Когда я бываю в Париже и захожу в Лувр, обязательно подхожу к картине Жерико «Плот “Медузы”». Конечно, она, а особенно события, что на ней изображены, сами по себе знаменательны. Оторопь берет, когда узнаешь, что в просвещенном XIX веке европейцы могли убивать друг друга из-за провианта на плоту, куда перешли после крушения корабля «Медуза». Но меня к этой картине всегда подводит Джулиан Барнс. Дело в том, что одна из частей его романа «История мира в 10 1/2 главах» посвящена тому, как Жерико работал над этим монументальным полотном. Не знаю, читал ли я что-нибудь более точное о сути творчества! Барнс последовательно рассматривает желание художника изобразить описанное в документах, в воспоминаниях очевидцах и ведет его к тому, что натурализм почти всегда обречен на провал. Условность и вымысел – вот основные помощники творца. Барнс напрочь опровергает тезис: пишите о том, что знаете, и выводит новый постулат: пишите то, как видите, как представляете и верьте в собственную художественную правоту, а не в правдивость детали.
Барнс много пишет о реальных людях, вкрапливает в сюжет реальные истории, особенно в последние годы. Дело для английского писателя привычное. Достаточно вспомнить популярного в России Питера Акройда. Но вот выбор Джулиана Барнса весьма эксклюзивен и головокружительно смел. Кто бы еще решился сделать главным героем в детективной истории самого Артура Конан Дойля! Роман «Артур и Джордж» – одно из самых увлекательных произведений английской литературы, причем детектив здесь основан на реальных событиях и следует им точно, при этом точность никак не мешает динамичности. Реальный Конан Дойль мало чем был похож на доктора Ватсона, и жизнь его полна всего, что испытывал развитый человек в викторианской Англии. И каким мужеством и волей надо обладать, чтобы создать в текстах ее столь универсальный образ, что она интересна всем последующим поколениям! Думаю, образы Барнса ждет такая же счастливая судьба.
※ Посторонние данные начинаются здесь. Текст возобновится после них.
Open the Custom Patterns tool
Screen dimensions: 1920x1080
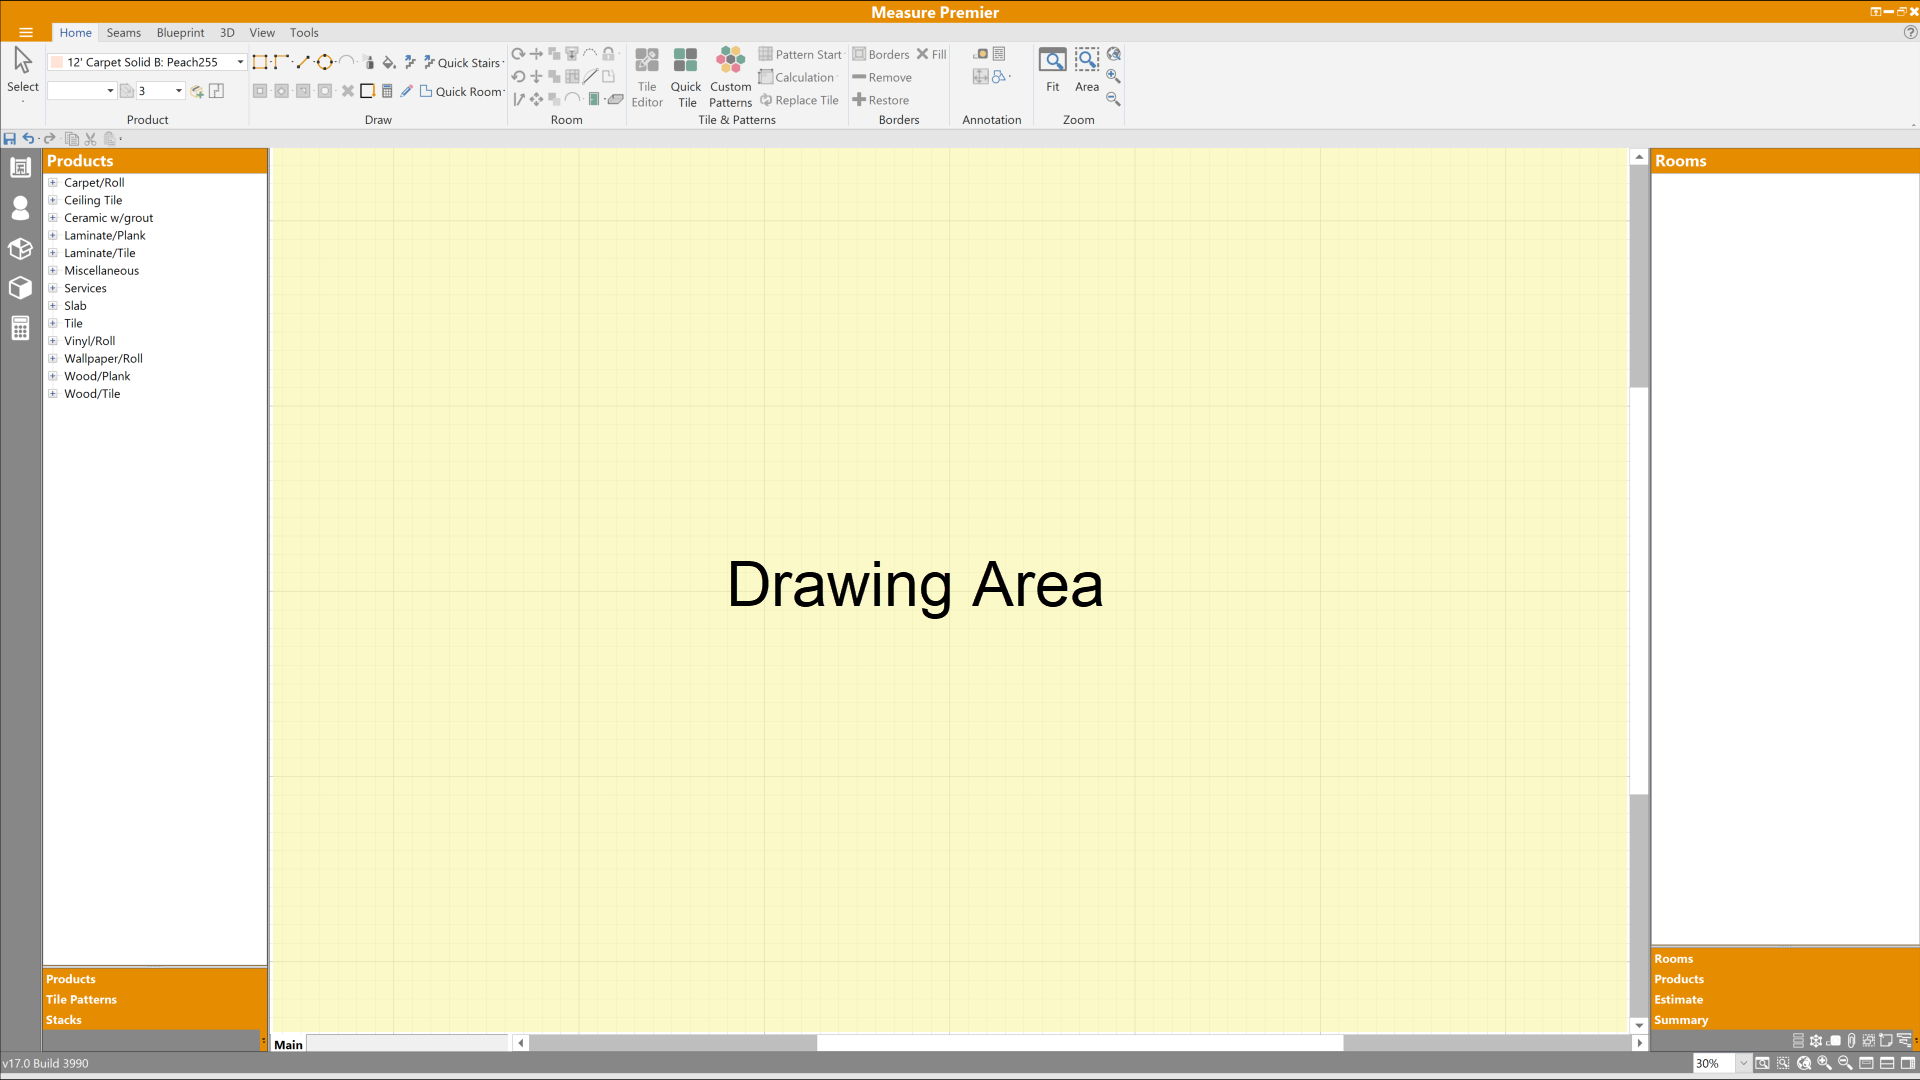coord(730,76)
В заключение расскажу о тех творческих потрясениях, которые я испытал, знакомясь с романами Барнса «Дикобраз» и «Шум времени». В «Дикобразе» главный герой – Тодор Живков, бессменный лидер социалистической Болгарии, выписанный в период ожидания суда, выписанный выпукло и с неожиданной для англичанина симпатией, а во втором – Дмитрий Шостакович. Когда читаешь, возникают вопросы: откуда он все это знает, как тонко чувствует то, что зарождалось далеко от него и должно быть по определению чуждо?
Но потому люди и восхищаются многие столетия таким бессмысленным занятием, как литература, что ответы на эти вопросы носят риторический характер.